From the Stevens Point Journal of May 19, 1992
With the exception of Junction City, communities west of the Wisconsin River in Portage County have become extinct.
The communities of Mohawk, Runkel Mills, Webster Station and Meehan are no longer spots on the map, although Meehan bestowed its name on a settlement on the opposite side of the river from where it was founded.
Mohawk was apparently the first community developed in the area, about two miles south of Junction City on Highway G at Mill Creek in the town of Carson. An 1858 issue of “The Pinery,” a frontier forerunner of the Stevens Point Journal, reported the community had about 150 residents and was the site of a post office and a mill. The post office was closed in 1860, apparently after the mill burned and the residents moved away, searching for a new livelihood.
Runkel Mills was another of the “sawmill” towns in the western part of the county. The community was located in the town of Eau Pleine along the railroad tracks in Section 24 in the area of County Trunk H and Sandy Lane, about two miles north of Junction City. The settlement included a store, a boarding house, a blacksmith shop and two or three private residences. The post office opened in 1876 but was discontinued in 1886, probably after fire destroyed all the buildings. The Runkel Cemetery in the area bears witness to the old community.
Webster Station was a community along the Wisconsin River in the area of north of Highway M where the Webster sawmill was situated and a railroad siding was constructed. The settlement apparently had a sizeable population until the sawmill burned in 1863, after which many of the residents moved away.
Meehan actually started out in the town of Linwood on the north shore of the Wisconsin River where the Meehan mill crossed the river at a site that is now flooded.
A post office was created for the community in 1876 and was discontinued in 1907.
The main community included a store and a boarding house and was located around the sawmill on the north side of the river, with a ferry providing service across the river to the railroad siding, where the new development outlasted the original community after dams flooded lower sections along the river.
From the Stevens Point Journal May 19, 1992
Just before the turn of the century, Eau Pleine was a gem of a town - or a mineral to be precise.
Legend has it that a Mrs. John Kniec, living on an Eau Pleine farm, had found a mineral in her cellar that she used to blacken or polish her stove, according to “Our County Our Story,” by Malcolm Rosholt. When word got out, this mineral was found to be graphite.

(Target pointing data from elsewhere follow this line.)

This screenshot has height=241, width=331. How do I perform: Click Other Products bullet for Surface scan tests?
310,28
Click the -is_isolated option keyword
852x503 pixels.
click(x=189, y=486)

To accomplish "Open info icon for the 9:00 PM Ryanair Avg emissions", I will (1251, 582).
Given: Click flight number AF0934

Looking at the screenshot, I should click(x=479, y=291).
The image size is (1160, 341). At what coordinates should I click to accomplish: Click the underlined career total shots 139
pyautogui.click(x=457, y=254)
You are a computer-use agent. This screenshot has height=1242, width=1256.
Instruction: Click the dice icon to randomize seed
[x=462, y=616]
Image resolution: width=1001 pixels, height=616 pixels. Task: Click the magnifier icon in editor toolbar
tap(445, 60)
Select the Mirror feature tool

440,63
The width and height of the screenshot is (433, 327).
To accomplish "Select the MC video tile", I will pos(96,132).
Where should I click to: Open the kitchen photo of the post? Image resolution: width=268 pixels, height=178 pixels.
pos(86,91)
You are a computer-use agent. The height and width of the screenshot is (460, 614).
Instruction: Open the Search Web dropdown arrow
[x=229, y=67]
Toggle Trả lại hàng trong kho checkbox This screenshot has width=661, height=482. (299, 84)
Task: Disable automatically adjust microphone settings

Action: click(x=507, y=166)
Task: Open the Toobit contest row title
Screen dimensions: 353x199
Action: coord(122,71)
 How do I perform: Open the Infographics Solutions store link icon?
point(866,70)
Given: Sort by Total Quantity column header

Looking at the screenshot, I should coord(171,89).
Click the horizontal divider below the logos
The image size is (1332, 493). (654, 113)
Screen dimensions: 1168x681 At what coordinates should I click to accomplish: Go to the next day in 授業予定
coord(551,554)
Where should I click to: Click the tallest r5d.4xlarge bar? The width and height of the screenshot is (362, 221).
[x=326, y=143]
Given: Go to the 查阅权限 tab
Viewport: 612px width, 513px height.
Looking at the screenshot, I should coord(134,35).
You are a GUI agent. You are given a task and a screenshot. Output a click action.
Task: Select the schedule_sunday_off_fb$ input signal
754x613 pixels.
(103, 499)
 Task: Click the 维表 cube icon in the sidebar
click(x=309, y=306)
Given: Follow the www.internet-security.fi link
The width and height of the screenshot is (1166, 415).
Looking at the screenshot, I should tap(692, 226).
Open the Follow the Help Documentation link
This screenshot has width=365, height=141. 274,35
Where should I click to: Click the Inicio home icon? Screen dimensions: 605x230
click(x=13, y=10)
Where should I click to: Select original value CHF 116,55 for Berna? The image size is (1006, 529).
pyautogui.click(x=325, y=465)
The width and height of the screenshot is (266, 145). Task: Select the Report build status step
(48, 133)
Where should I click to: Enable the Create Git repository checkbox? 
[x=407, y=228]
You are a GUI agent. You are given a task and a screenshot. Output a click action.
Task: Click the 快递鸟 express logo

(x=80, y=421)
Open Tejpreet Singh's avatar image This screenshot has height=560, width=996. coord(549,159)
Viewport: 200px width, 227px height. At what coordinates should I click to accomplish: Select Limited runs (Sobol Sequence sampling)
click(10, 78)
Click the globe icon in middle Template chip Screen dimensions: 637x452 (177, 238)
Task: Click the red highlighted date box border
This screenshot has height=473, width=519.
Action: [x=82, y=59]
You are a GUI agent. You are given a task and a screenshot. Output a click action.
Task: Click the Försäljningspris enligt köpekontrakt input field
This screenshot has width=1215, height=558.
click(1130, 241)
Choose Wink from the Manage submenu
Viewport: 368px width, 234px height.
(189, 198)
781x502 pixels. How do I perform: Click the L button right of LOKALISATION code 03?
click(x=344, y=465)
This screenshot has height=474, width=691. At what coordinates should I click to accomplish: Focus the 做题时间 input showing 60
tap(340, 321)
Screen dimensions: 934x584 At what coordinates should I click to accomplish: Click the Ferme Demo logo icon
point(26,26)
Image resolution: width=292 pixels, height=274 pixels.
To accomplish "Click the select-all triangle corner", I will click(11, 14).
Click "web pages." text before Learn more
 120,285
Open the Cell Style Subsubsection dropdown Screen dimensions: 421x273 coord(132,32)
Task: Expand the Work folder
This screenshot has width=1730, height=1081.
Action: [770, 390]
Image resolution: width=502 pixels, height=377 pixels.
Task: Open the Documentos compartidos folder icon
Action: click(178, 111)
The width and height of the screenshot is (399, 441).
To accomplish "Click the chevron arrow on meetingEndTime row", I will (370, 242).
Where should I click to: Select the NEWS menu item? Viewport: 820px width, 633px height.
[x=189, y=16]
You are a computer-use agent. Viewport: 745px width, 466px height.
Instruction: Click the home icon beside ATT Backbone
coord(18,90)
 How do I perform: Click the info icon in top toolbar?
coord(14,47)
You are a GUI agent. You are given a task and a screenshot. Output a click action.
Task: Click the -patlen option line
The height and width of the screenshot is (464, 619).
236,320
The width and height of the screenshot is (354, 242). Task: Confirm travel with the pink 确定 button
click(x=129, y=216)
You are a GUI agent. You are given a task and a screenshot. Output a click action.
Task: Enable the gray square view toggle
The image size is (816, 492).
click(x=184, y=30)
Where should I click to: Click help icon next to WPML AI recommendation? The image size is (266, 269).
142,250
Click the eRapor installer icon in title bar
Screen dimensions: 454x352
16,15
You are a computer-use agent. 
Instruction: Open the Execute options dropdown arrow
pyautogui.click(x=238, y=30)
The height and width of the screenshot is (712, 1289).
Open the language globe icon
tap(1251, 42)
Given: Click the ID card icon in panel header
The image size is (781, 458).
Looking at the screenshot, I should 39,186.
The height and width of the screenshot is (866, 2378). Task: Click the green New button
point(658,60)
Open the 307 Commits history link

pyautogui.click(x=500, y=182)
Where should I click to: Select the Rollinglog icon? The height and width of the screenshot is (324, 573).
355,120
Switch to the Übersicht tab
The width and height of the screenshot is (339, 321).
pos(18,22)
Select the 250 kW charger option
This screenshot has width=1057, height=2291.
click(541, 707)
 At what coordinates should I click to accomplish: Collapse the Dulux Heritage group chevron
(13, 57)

Graphite was useful then for foundry facing, pipe joint paste and structural iron paints. Today it also is used for lead in pencils, crucibles, lubricants and electrodes.
In 1896, a man by the name of Frank E. Taggart took the bull by the horns and organized a company called Portage County Graphite and Mineral Paint Manufacturing Company. The company was reformed two years later as Wisconsin Graphite.
In less than two years, the company was turning out several tons of paint and paste a day, according to Rosholt. When a Pittsburgh company took over the stock, it installed a new plant on the site of the McDill mill dam, he wrote.
Taggart and two other partners formed Pioneer Graphite Company in 1902. Natural disasters eventually did the company in, though. The mill first was hit by a tornado, and later by fire, which proved too much for the owners. They discontinued operations in 1921, “Our County Our Story” states.
Eau Pleine wasn’t known only for its graphite, though. In the early days, it wasn’t a corner town as it is now, rather it spanned the Wisconsin River with 54 sections.
Eau Pleine, meaning “full water,” was the perfect place to create a dam. Naturally, along with a dam were several early sawmills. Later, the dam area was made into a lake and power site named after John DuBay, who once operated a nearby trading post.
A substantial community started up after the arrival of the Wisconsin Valley Railroad north of one mill. The community contained a planing mill, two stores, a dance hail, boarding house, horse barns and more than 20 permanent residences.
One settler, Sylvester Crocker, was a blacksmith and miller by profession. He was a veterinarian in his spare time, according to “Our County Our Story.” The area where he lived came to be called Crockers Landing. A sign welcoming travelers stated: “Crockers Landing - Make it Yours,” Rosholt wrote in “Our County Our Story.”
Another Eau Pleine resident, Don Carlos Hall, became a famous showman around the turn of the century. He traveled in a private railroad car with his company. Hall and his wife are buried in Union Cemetery. The headstone bears a cameo-sized photograph of the couple - the only one like it in the county, according to Rosholt.
Eau Pleine was formed in l851, and finally attained its present size in 1899
A bridge that had stood on the Little Eau Pleine for 91 years was replaced in 1989 with federal funds. And the DuBay dam was added in 1942 to stop the flooding that occurred in Eau Pleine each spring.